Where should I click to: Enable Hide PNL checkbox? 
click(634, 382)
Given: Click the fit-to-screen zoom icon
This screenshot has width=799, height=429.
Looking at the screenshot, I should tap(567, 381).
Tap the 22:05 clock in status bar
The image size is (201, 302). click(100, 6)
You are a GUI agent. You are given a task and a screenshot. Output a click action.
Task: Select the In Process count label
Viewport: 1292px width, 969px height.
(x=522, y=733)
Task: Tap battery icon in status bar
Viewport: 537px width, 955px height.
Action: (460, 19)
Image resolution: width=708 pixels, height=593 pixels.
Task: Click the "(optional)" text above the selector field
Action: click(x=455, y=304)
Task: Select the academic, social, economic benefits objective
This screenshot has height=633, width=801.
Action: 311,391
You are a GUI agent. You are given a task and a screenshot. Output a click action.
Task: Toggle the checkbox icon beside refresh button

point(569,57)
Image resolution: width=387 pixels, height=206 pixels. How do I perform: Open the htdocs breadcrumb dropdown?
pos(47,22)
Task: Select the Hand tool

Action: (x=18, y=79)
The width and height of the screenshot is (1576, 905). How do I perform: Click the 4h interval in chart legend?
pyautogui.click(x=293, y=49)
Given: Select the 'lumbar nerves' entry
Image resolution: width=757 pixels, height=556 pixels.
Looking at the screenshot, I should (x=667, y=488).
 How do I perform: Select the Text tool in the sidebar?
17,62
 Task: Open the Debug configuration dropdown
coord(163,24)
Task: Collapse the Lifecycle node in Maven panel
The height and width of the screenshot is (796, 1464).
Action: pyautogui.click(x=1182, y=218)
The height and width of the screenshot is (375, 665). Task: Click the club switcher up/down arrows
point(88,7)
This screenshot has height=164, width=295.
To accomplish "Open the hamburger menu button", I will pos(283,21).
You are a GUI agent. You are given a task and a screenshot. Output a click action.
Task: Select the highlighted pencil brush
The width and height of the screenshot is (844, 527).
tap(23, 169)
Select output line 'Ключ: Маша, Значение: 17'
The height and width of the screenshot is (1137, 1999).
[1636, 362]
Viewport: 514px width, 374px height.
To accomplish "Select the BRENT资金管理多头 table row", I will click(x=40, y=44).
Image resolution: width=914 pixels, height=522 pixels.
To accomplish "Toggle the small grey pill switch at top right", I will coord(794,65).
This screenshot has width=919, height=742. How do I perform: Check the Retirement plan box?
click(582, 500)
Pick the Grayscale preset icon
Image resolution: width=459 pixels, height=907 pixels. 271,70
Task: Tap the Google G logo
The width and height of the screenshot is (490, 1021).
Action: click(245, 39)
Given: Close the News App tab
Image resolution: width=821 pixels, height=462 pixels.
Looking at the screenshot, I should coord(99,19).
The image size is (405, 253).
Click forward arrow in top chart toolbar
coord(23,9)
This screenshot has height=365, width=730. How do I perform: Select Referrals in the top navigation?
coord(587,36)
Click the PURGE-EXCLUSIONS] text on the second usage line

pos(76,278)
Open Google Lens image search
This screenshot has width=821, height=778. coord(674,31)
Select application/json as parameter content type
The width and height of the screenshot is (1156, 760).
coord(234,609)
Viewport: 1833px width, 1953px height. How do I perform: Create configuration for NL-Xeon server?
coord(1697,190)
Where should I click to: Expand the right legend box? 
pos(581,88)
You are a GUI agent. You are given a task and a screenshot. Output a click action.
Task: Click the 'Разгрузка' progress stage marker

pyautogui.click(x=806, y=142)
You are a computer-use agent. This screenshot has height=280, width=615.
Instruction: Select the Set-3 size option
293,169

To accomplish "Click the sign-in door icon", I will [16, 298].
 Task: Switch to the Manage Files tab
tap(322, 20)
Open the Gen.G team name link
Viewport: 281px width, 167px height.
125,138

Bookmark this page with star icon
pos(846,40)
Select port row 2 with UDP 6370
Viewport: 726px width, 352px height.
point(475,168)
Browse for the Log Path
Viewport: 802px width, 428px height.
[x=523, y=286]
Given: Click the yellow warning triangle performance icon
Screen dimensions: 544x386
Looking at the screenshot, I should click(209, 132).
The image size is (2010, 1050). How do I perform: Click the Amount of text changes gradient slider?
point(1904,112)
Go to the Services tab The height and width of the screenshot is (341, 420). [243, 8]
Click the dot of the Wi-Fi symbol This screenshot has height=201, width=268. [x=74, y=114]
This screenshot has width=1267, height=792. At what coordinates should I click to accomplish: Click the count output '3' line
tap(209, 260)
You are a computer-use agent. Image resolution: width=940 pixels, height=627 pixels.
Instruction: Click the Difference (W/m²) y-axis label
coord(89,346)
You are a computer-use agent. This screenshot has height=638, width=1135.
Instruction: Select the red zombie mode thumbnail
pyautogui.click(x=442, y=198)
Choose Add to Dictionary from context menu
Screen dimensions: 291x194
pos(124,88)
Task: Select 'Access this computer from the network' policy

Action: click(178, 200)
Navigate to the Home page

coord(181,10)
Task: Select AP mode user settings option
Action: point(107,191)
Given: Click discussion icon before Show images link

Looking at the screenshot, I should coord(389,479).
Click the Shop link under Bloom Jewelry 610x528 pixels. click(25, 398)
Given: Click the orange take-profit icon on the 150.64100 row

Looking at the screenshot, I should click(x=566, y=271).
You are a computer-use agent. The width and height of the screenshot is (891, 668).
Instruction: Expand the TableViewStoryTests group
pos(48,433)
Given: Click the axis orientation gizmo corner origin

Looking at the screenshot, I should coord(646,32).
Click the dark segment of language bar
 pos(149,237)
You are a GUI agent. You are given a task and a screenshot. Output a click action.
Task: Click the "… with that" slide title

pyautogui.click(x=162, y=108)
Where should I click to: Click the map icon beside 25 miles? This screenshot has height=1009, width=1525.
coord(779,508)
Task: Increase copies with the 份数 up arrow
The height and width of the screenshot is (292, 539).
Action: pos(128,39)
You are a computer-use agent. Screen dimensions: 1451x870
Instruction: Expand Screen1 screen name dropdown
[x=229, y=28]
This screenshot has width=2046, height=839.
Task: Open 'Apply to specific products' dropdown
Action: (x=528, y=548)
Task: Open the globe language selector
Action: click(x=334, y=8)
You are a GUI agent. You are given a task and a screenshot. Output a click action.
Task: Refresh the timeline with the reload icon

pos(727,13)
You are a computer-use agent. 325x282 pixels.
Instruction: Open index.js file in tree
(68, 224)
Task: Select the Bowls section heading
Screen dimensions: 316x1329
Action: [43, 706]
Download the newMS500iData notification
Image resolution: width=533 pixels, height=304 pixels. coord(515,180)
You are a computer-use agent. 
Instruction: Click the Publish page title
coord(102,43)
- - - - -
## [WHAT NEEDS TO BE DONE]
Give the lines above as a JSON list of strings with one string per line, covering every item and leaving out blank lines.

## [COMPLETED TASK]
[
  "Where should I click to: Enable Hide PNL checkbox? ",
  "click(634, 382)",
  "Given: Click the fit-to-screen zoom icon",
  "This screenshot has width=799, height=429.",
  "Looking at the screenshot, I should tap(567, 381).",
  "Tap the 22:05 clock in status bar",
  "The image size is (201, 302). click(100, 6)",
  "You are a GUI agent. You are given a task and a screenshot. Output a click action.",
  "Task: Select the In Process count label",
  "Viewport: 1292px width, 969px height.",
  "(x=522, y=733)",
  "Task: Tap battery icon in status bar",
  "Viewport: 537px width, 955px height.",
  "Action: (460, 19)",
  "Image resolution: width=708 pixels, height=593 pixels.",
  "Task: Click the \"(optional)\" text above the selector field",
  "Action: click(x=455, y=304)",
  "Task: Select the academic, social, economic benefits objective",
  "This screenshot has height=633, width=801.",
  "Action: 311,391",
  "You are a GUI agent. You are given a task and a screenshot. Output a click action.",
  "Task: Toggle the checkbox icon beside refresh button",
  "point(569,57)",
  "Image resolution: width=387 pixels, height=206 pixels. How do I perform: Open the htdocs breadcrumb dropdown?",
  "pos(47,22)",
  "Task: Select the Hand tool",
  "Action: (x=18, y=79)",
  "The width and height of the screenshot is (1576, 905). How do I perform: Click the 4h interval in chart legend?",
  "pyautogui.click(x=293, y=49)",
  "Given: Select the 'lumbar nerves' entry",
  "Image resolution: width=757 pixels, height=556 pixels.",
  "Looking at the screenshot, I should (x=667, y=488).",
  " How do I perform: Select the Text tool in the sidebar?",
  "17,62",
  " Task: Open the Debug configuration dropdown",
  "coord(163,24)",
  "Task: Collapse the Lifecycle node in Maven panel",
  "The height and width of the screenshot is (796, 1464).",
  "Action: pyautogui.click(x=1182, y=218)",
  "The height and width of the screenshot is (375, 665). Task: Click the club switcher up/down arrows",
  "point(88,7)",
  "This screenshot has height=164, width=295.",
  "To accomplish \"Open the hamburger menu button\", I will pos(283,21).",
  "You are a GUI agent. You are given a task and a screenshot. Output a click action.",
  "Task: Select the highlighted pencil brush",
  "The width and height of the screenshot is (844, 527).",
  "tap(23, 169)",
  "Select output line 'Ключ: Маша, Значение: 17'",
  "The height and width of the screenshot is (1137, 1999).",
  "[1636, 362]",
  "Viewport: 514px width, 374px height.",
  "To accomplish \"Select the BRENT资金管理多头 table row\", I will click(x=40, y=44).",
  "Image resolution: width=914 pixels, height=522 pixels.",
  "To accomplish \"Toggle the small grey pill switch at top right\", I will coord(794,65).",
  "This screenshot has width=919, height=742. How do I perform: Check the Retirement plan box?",
  "click(582, 500)",
  "Pick the Grayscale preset icon",
  "Image resolution: width=459 pixels, height=907 pixels. 271,70",
  "Task: Tap the Google G logo",
  "The width and height of the screenshot is (490, 1021).",
  "Action: click(245, 39)",
  "Given: Close the News App tab",
  "Image resolution: width=821 pixels, height=462 pixels.",
  "Looking at the screenshot, I should coord(99,19).",
  "The image size is (405, 253).",
  "Click forward arrow in top chart toolbar",
  "coord(23,9)",
  "This screenshot has height=365, width=730. How do I perform: Select Referrals in the top navigation?",
  "coord(587,36)",
  "Click the PURGE-EXCLUSIONS] text on the second usage line",
  "pos(76,278)",
  "Open Google Lens image search",
  "This screenshot has width=821, height=778. coord(674,31)",
  "Select application/json as parameter content type",
  "The width and height of the screenshot is (1156, 760).",
  "coord(234,609)",
  "Viewport: 1833px width, 1953px height. How do I perform: Create configuration for NL-Xeon server?",
  "coord(1697,190)",
  "Where should I click to: Expand the right legend box? ",
  "pos(581,88)",
  "You are a GUI agent. You are given a task and a screenshot. Output a click action.",
  "Task: Click the 'Разгрузка' progress stage marker",
  "pyautogui.click(x=806, y=142)",
  "You are a computer-use agent. This screenshot has height=280, width=615.",
  "Instruction: Select the Set-3 size option",
  "293,169",
  "To accomplish \"Click the sign-in door icon\", I will [16, 298].",
  " Task: Switch to the Manage Files tab",
  "tap(322, 20)",
  "Open the Gen.G team name link",
  "Viewport: 281px width, 167px height.",
  "125,138",
  "Bookmark this page with star icon",
  "pos(846,40)",
  "Select port row 2 with UDP 6370",
  "Viewport: 726px width, 352px height.",
  "point(475,168)",
  "Browse for the Log Path",
  "Viewport: 802px width, 428px height.",
  "[x=523, y=286]",
  "Given: Click the yellow warning triangle performance icon",
  "Screen dimensions: 544x386",
  "Looking at the screenshot, I should click(209, 132).",
  "The image size is (2010, 1050). How do I perform: Click the Amount of text changes gradient slider?",
  "point(1904,112)",
  "Go to the Services tab The height and width of the screenshot is (341, 420). [243, 8]",
  "Click the dot of the Wi-Fi symbol This screenshot has height=201, width=268. [x=74, y=114]",
  "This screenshot has width=1267, height=792. At what coordinates should I click to accomplish: Click the count output '3' line",
  "tap(209, 260)",
  "You are a computer-use agent. Image resolution: width=940 pixels, height=627 pixels.",
  "Instruction: Click the Difference (W/m²) y-axis label",
  "coord(89,346)",
  "You are a computer-use agent. This screenshot has height=638, width=1135.",
  "Instruction: Select the red zombie mode thumbnail",
  "pyautogui.click(x=442, y=198)",
  "Choose Add to Dictionary from context menu",
  "Screen dimensions: 291x194",
  "pos(124,88)",
  "Task: Select 'Access this computer from the network' policy",
  "Action: click(178, 200)",
  "Navigate to the Home page",
  "coord(181,10)",
  "Task: Select AP mode user settings option",
  "Action: point(107,191)",
  "Given: Click discussion icon before Show images link",
  "Looking at the screenshot, I should coord(389,479).",
  "Click the Shop link under Bloom Jewelry 610x528 pixels. click(25, 398)",
  "Given: Click the orange take-profit icon on the 150.64100 row",
  "Looking at the screenshot, I should click(x=566, y=271).",
  "You are a computer-use agent. The width and height of the screenshot is (891, 668).",
  "Instruction: Expand the TableViewStoryTests group",
  "pos(48,433)",
  "Given: Click the axis orientation gizmo corner origin",
  "Looking at the screenshot, I should coord(646,32).",
  "Click the dark segment of language bar",
  " pos(149,237)",
  "You are a GUI agent. You are given a task and a screenshot. Output a click action.",
  "Task: Click the \"… with that\" slide title",
  "pyautogui.click(x=162, y=108)",
  "Where should I click to: Click the map icon beside 25 miles? This screenshot has height=1009, width=1525.",
  "coord(779,508)",
  "Task: Increase copies with the 份数 up arrow",
  "The height and width of the screenshot is (292, 539).",
  "Action: pos(128,39)",
  "You are a computer-use agent. Screen dimensions: 1451x870",
  "Instruction: Expand Screen1 screen name dropdown",
  "[x=229, y=28]",
  "This screenshot has width=2046, height=839.",
  "Task: Open 'Apply to specific products' dropdown",
  "Action: (x=528, y=548)",
  "Task: Open the globe language selector",
  "Action: click(x=334, y=8)",
  "You are a GUI agent. You are given a task and a screenshot. Output a click action.",
  "Task: Refresh the timeline with the reload icon",
  "pos(727,13)",
  "You are a computer-use agent. 325x282 pixels.",
  "Instruction: Open index.js file in tree",
  "(68, 224)",
  "Task: Select the Bowls section heading",
  "Screen dimensions: 316x1329",
  "Action: [43, 706]",
  "Download the newMS500iData notification",
  "Image resolution: width=533 pixels, height=304 pixels. coord(515,180)",
  "You are a computer-use agent. ",
  "Instruction: Click the Publish page title",
  "coord(102,43)"
]